**Teks Dokumen:**
_ _ _ _ _
Tulisan Tentang Upah Seri ke-2:
Bicara Upah Buruh
Berbicara mengenai upah, hingga hari ini masih terjadi banyak persoalan utamanya di negara–negara berkembang, salah satunya Indonesia. Mengingat, situasi terkini perburuhan yang sifat dan dinamikanya semakin kompleks.
Titik tumpu kebijakan pengupahan saat ini masih pada upah minimum yang berlandaskan pada kebutuhan hidup layak pekerja/buruh lajang (masa kerja di bawah 1(satu) tahun, akan tetapi hal tersebut masih belum mencangkup bagi yang sudah bekerja di atas 1(satu) tahun dan sudah berkeluarga. Penerapan struktur skala upah masih sangat minim dan belum bersifat wajib, sehingga tidak ada sanksi formal bagi yang tidak menerapkannya. Oleh karena itu praktis upah minimum menjadi upah efektif yang berlaku pada pasar kerja formal terutama di sektor industri padat karya.
Jika dilihat dari sejarah upah minimum, Indonesia telah mengganti standar kebutuhan hidup sebanyak 3 (tiga) kali. Standar kebutuhan hidup ini sebagai dasar penetapan upah minimum nantinya. Mengenai komponen apa saja yang terdapat dalam kebutuhan hidup ini meliputi; kebutuhan kebutuhan fisik minimum (KFM) yang berlaku Tahun 1969 – 1995; Kebutuhan Hidup Minimum (KHM) yang berlaku Tahun 1996 – 2005 dan kemudian Kebutuhan Hidup Layak (KHL) yang berlaku Tahun 2006 yang diberlakukan hingga saat ini.
_ _ _ _ _
**Entri Data:**
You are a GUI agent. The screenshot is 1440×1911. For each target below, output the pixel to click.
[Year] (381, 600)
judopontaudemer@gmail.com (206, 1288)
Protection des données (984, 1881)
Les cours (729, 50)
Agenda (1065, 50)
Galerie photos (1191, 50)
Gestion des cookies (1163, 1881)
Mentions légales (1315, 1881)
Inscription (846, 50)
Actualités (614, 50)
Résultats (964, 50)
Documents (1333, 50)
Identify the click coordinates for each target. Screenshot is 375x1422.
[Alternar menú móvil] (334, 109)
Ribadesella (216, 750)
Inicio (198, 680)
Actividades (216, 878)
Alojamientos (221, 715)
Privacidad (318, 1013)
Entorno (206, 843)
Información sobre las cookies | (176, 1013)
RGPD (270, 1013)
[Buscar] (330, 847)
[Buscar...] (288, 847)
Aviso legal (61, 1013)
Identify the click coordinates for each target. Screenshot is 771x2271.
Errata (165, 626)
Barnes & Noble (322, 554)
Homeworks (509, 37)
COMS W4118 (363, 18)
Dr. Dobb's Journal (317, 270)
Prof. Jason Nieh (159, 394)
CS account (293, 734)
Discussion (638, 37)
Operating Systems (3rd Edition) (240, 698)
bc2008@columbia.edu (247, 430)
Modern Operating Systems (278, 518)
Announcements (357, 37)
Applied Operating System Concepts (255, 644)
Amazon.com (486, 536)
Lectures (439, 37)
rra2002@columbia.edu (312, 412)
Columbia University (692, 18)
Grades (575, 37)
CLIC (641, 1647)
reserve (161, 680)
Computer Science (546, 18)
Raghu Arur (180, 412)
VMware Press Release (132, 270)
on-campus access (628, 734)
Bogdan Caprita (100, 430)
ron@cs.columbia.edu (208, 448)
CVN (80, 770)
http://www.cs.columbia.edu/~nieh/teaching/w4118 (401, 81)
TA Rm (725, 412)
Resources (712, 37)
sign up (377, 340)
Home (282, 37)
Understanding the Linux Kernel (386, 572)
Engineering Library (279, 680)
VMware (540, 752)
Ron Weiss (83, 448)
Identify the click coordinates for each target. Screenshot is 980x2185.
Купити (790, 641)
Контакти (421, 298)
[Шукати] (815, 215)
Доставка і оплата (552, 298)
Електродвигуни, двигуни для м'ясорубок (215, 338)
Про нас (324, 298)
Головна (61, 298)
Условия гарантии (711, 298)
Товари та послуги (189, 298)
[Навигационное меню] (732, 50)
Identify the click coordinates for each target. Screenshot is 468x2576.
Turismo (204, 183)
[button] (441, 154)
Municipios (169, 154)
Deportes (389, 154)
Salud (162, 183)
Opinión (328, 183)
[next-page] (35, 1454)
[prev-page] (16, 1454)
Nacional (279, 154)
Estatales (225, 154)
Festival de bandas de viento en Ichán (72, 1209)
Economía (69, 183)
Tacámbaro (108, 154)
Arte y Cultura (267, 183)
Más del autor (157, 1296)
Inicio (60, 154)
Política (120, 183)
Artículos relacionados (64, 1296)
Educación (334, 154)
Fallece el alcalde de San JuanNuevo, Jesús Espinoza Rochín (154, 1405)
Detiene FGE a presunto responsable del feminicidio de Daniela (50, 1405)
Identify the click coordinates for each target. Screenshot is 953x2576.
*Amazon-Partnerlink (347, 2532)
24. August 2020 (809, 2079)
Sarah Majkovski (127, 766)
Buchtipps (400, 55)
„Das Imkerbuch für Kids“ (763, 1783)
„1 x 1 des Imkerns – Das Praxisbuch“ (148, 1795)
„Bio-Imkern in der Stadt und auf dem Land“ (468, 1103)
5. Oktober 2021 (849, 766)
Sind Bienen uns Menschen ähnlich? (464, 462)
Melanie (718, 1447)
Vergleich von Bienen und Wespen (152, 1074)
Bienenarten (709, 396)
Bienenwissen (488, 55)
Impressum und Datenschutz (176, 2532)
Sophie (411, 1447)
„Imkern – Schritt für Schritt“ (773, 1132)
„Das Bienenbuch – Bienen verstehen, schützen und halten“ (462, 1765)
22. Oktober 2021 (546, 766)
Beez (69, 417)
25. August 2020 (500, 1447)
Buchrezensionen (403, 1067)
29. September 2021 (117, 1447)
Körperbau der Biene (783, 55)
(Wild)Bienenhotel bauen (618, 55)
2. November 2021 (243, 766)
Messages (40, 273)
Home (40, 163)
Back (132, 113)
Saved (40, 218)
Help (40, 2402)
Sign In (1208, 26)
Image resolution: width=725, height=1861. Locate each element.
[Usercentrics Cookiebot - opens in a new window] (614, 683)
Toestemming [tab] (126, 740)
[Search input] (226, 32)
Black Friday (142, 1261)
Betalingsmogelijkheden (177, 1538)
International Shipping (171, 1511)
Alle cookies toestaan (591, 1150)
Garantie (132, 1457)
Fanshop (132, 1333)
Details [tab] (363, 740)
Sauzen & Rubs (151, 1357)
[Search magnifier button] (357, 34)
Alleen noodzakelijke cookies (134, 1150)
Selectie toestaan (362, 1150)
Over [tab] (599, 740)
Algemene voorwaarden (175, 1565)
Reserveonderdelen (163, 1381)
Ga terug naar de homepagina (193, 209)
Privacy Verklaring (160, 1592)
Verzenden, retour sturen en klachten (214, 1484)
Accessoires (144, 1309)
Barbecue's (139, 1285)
_ _ _ _ _
**Tugas Latihan A:**
Jawablah pertanyaan berikut berdasarkan teks tentang upah buruh.
(i) Berapa kali Indonesia telah mengganti standar kebutuhan hidup?
(ii) Pada tahun berapa Kebutuhan Hidup Minimum (KHM) berlaku?
(iii) Apakah penerapan struktur skala upah bersifat wajib?
**Tugas Latihan B:** Sambung teks tentang upah buruh, dimulai setelah kalimat terakhirnya.
Baris-baris di atas diambil dari sumber yang berbeda.

**Jawaban Latihan A:**
(i) Sebanyak 3 (tiga) kali.
(ii) Tahun 1996–2005.
(iii) Belum, sehingga tidak ada sanksi formal bagi yang tidak menerapkannya.

**Jawaban Latihan B:**
A). Awal Mula Upah Minimum di Indonesia
Kebutuhan Fisik Minimum (KFM) pada tahun 1956 menjadi awal ditetapkannya upah minimum di Indonesia, melalui konsesus Tripartit. Pada awal tahun 1970-an kebijakan upah minimm mulai diperkenalkan setelah terbentuknya Dewan Penelitian Pengupahan Nasional (DPPN). Perhitungan upah minimum saat itu didasarkan oleh Kebutuhan Fisik Minimum (KFM) yang terdiri dari 5 kelompok kebutuhan yang dihitung untuk para pekerja/buruh baik yang lajang maupun berkeluarga.
Penentuan nilai KFM dilakukan oleh DPPD melalui survey lapang ke pasar-pasar tradisional yang ada di DKI Jakarta maupun di provinsi lain untuk mengetahaui kisaran harga yang berlaku di pasar –pasar tradisisonal tersebut. Yang kemudian terakhir akan ditetapkan oleh Menteri Tenaga Kerja perihal Ketentuan Upah Minimumnya.
Kebijakan upah minimum resmi berlaku sejak keluarnya Peraturan Menteri Tenaga Kerja Nomor: Per-05/Men/1989 Tentang Upah Minimum. Peninjauan besaran upah minimum diselenggarakan dalam waktu 2 (dua) tahun. Dasar yang menjadi penetapan upah minimum berdasarkan dari:
1. Kebutuhan fisik minimm
2. Indek harga konsumen
3. Perluasan kesempatan kerja
4. Upah pada umumnya yang berlaku secara regional
5. Kelangsungan dan pekembangan perusahaan
6. Tingkat perkembangan perekonomian Regional atau Nasional
Ketentuan tersebut kemudian direvisi dengan Peraturan Menteri Tenaga Kerja Nomor: Per-01/Men/1990 tentang Perubahan Peraturan Menteri Tenaga Kerja Nomor: Per-05/Men/1989. Pengertian upah minimum yang semula upah pokok terendah belum termasuk tunjangan-tunjangan yang diberikan kepada pekerja diubah menjadi upah minimum yang kemudian upah pokok ditambah dengan tunjangan-tunjangan tetap, dengan ketentuan upah pokok serendah-rendahnya 75% dari upah minimum.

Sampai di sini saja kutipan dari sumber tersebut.